## Get data


[This](https://population.un.org/wpp/DVD/Files/2_Indicators%20(Probabilistic%20Projections)/UN_PPP2017_Output_PopTot.xls) is data is from United Nations population division. The dataset is prediction of world population from 2015 till 2100 with 5 years interval. We are taking a small subset of the data extracted which can be found in `data/world_population.csv`.


In [None]:
import pandas as pd

In [None]:
df = pd.read_csv('../data/world_population.csv')
df.head()

In [None]:
df.describe()

# Set Index

setting of indices of time series column
* easy to understand the data
* In order to simplify plotting and computations, 
* as well as for reference for rolling or moving averages preferred compared to indices
* Uniqueness of rows are maintained


In [None]:
df.set_index('Year', inplace=True)
df.head()

## Plotting Data

In [None]:
# Setting up plotting options 
import matplotlib.pyplot as plt

from pylab import rcParams
%pylab inline
pylab.rcParams['figure.figsize'] = (10, 6)

plt.style.use('ggplot')

In [None]:
df.plot()

In [None]:
# Changing the x-limit and y-limit for better readability
df.plot(xlim=(2010, 2110), ylim=(7e6,12e6))

In [None]:
# Different colors for different time interval

In [None]:
fig, ax = plt.subplots(1, 1)

df.plot(ax=ax,color='b')

df.iloc[8:].plot(ax=ax,color='r')

ax.set_xlim(2010, 2110)
ax.set_ylim(7e6,12e6)

# More analysis on new data

Kaggle competition dataset for international airline passengers, monthly totals in thousands, [Download](https://www.kaggle.com/andreazzini/international-airline-passengers). Please add the `international-airline-passengers.csv` file to `data` folder

In [None]:
airline_df = pd.read_csv('../data/international-airline-passengers.csv')

In [None]:
print(airline_df.dtypes)
airline_df.describe()

In [None]:
# when we check the data there is issue in tail
# always perform head and tail analysis for dataset
airline_df.tail()

##  Cleaning up data

In [None]:
# Remove the last row as it's not used for analysis
airline_df = airline_df[:-1] 

# Rename columns for the readability
airline_df.rename(
    columns={'International airline passengers: monthly totals in thousands. Jan 49 ? Dec 60': 'No of Passanger'}, 
    inplace=True)

In [None]:
airline_df.tail()

In [None]:
airline_df.dtypes

In [None]:

airline_df['Month'] = airline_df['Month'].map(lambda x: x + '-01')
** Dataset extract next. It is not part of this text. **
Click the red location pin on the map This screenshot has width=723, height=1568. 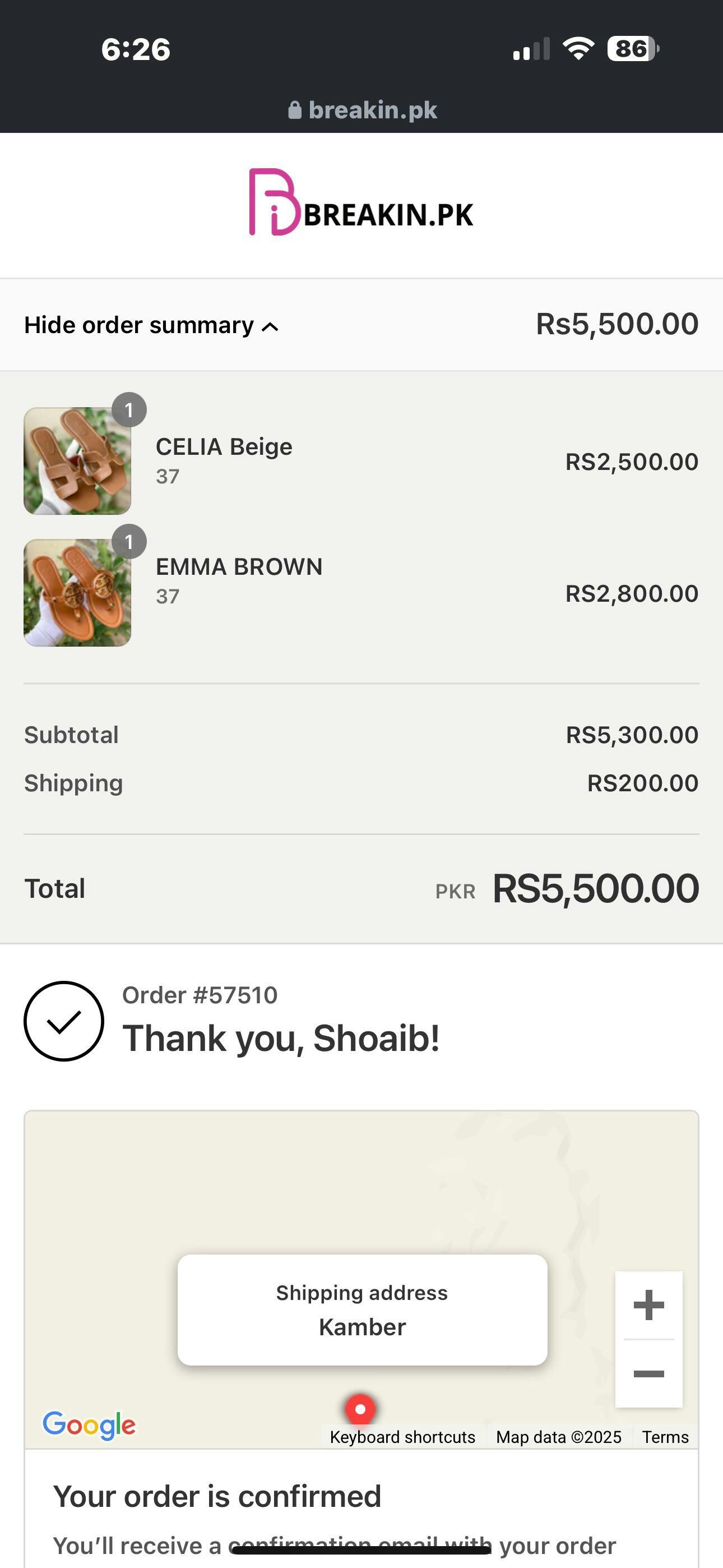[360, 1409]
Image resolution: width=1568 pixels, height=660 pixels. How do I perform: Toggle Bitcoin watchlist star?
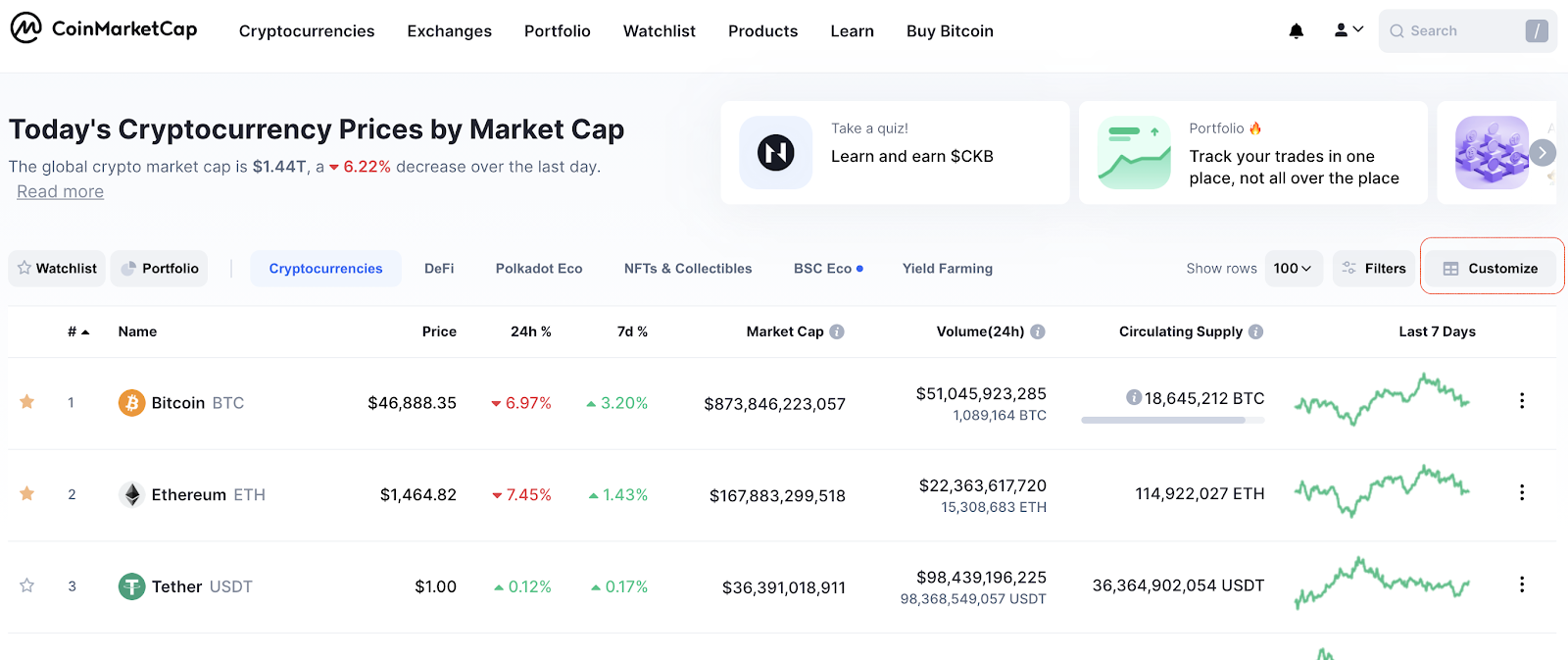coord(27,401)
airline_df['Month'] = pd.to_datetime(airline_df['Month'], format='%Y-%m-%d')

In [None]:
airline_df.set_index('Month', inplace=True)

In [None]:
# Setting limiits with datetime
ax = airline_df.plot()
ax.set_xlim(pd.Timestamp('1948-09-01'), pd.Timestamp('1961-03-01'))

In [None]:
# drill down to specific timespane
airline_df['1950-05-01':'1951-03-01'].plot(style='g--')

In [None]:
# create new column month by using index
airline_df['mon'] = airline_df.index.month
# get boxplot for the month
airline_df.boxplot(column=['No of Passanger'], by='mon')